The main reason for the action is a sharp drop in oil prices – by more than 50% since June 2014 – which prompted the S&P to revise the oil price for 2015-2018. S&P believes that given the Kazakh economy’s dependence on the oil sector, the decline in oil prices materially affects the outlook for the country’s economic growth as well as for external and fiscal balances. This led S&P to forecast real GDP growth at 1.5% in 2015 and 2% in 2016. S&P estimates that the oil sector accounts for an estimated 20-30% of GDP, over 50% of revenue, and 60% of exports.
S&P also expects that current account deficit to be 4% of GDP in 2015-2016. In 2017 the volume of external obligations of Kazakhstan will increase to more than 80% of current account receipts, compared with 24% in 2013, the report says.
The agency also projects that Kazakhstan’s oil production will decrease slightly during 2015-2016. In 2015, output is seen at 80.5mn tonnes, down from 81.8mn tonnes previously expected. S&P also does not foresee any significant production gains from the offshore Kashagan oil field until 2018.

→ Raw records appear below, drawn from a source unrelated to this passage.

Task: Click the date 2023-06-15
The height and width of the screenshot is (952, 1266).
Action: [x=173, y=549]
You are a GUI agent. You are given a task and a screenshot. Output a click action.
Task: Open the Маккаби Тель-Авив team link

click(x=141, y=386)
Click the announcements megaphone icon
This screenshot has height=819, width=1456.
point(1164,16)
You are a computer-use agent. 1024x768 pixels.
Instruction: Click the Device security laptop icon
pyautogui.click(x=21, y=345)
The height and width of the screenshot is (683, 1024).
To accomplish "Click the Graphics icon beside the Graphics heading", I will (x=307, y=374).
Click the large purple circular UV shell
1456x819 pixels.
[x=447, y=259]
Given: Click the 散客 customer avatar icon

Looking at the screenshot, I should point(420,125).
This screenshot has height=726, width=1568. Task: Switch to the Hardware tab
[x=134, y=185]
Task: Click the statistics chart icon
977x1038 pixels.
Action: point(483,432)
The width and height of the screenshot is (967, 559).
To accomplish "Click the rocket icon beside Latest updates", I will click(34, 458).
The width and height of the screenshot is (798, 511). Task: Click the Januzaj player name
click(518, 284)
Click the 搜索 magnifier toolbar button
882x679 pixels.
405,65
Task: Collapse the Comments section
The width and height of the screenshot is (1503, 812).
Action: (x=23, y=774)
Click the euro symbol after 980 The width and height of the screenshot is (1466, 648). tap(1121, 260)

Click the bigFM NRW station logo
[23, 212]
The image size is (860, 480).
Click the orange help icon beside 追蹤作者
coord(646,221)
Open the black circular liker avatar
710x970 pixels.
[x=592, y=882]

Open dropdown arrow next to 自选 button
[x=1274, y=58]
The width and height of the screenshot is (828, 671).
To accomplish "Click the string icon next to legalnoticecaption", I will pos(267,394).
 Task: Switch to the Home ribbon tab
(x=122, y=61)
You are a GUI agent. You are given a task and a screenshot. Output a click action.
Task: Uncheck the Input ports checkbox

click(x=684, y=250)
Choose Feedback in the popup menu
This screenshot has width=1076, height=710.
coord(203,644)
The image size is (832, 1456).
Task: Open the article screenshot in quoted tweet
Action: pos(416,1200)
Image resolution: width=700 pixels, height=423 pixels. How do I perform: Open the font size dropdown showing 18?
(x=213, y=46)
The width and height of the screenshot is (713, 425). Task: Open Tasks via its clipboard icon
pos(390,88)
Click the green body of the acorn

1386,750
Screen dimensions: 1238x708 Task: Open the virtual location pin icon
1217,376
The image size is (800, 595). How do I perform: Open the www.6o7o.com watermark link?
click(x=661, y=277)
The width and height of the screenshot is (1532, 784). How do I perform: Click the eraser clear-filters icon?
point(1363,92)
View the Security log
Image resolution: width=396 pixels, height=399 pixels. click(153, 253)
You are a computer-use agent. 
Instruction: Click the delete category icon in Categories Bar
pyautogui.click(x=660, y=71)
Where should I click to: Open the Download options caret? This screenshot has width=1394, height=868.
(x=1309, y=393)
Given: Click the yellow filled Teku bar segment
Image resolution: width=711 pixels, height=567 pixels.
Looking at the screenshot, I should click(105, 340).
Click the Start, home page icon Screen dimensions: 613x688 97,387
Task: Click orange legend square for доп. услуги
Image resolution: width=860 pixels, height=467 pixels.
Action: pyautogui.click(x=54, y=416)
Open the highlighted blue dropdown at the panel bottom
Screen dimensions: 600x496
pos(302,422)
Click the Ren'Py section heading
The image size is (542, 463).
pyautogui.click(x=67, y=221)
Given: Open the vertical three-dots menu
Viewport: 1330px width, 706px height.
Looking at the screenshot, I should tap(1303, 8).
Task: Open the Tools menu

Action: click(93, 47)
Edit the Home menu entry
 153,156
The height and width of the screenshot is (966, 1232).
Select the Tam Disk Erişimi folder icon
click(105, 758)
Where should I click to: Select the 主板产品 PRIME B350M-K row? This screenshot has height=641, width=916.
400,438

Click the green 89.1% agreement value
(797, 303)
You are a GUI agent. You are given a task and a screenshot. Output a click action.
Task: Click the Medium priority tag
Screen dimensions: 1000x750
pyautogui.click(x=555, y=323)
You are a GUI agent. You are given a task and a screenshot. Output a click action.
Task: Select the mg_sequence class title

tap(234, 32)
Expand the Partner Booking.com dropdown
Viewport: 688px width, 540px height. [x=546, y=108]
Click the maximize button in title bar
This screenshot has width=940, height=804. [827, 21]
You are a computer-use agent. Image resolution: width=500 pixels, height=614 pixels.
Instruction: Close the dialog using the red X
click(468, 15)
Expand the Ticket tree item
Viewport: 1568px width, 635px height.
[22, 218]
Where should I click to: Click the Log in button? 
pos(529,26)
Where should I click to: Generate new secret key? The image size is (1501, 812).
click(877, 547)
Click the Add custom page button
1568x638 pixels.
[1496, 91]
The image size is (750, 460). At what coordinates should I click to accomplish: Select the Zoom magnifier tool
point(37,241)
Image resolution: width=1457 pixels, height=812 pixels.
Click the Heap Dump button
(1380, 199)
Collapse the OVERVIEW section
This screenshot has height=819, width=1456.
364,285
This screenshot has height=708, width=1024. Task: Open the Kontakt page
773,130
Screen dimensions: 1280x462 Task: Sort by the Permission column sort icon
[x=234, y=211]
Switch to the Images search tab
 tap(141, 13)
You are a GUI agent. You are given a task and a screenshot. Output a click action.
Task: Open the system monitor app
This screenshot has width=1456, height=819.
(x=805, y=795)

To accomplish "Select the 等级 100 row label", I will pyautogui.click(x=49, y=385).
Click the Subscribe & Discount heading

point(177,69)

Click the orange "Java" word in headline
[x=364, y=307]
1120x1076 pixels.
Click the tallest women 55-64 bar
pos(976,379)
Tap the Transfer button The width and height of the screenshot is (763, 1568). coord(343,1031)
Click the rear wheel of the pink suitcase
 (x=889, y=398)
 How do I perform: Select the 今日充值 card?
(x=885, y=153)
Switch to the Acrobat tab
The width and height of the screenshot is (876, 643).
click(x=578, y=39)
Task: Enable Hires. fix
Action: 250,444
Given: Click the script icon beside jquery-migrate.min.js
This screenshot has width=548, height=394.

S&P says the National Bank of Kazakhstan will face many challenges in 2015. The bank is expected to try “to support financial stability in conjunction with the government’s efforts to address legacy problem loans in the banking sector. On the other hand, it will want to facilitate an external adjustment through the exchange rate”. Thus S&P believes that the NBK will either allow a gradual depreciation of the Kazakh currency tenge or undertake another step devaluation this year, to accommodate lower oil prices and to ease the tenge’s appreciation against the Russian ruble.
The agency hints that it may revise the outlook to ‘stable’ if the process of political decision-making and institutional system becomes more transparent and predictable. Other positives for the rating factors might be the successful implementation of structural reforms, strengthening measures to diversify the economy and increasing the flexibility of monetary policy. At the same time, the rating might be lowered if Kazakhstan’s external and fiscal positions deteriorate beyond the agency’s current expectations, even assuming a recovery in oil prices over the forecast horizon. Pressure may also stem from deterioration in monetary policy effectiveness or in reserve levels of the NBK.
The NBK downplayed the rating cut. According to Zhaslan Madiyev, deputy head of the bank: “The rating is still investment grade, and this downgrade is not a signal for massive capital flight from the banking sector or from the country in general.”
Despite the statement, the rating cut is clearly a setback for Kazakhstan, which is tightening its belt because of the economic challenges. The Kazakh authorities are expected to provide some guidance for the economic policy during an expanded governmental meeting on February 11.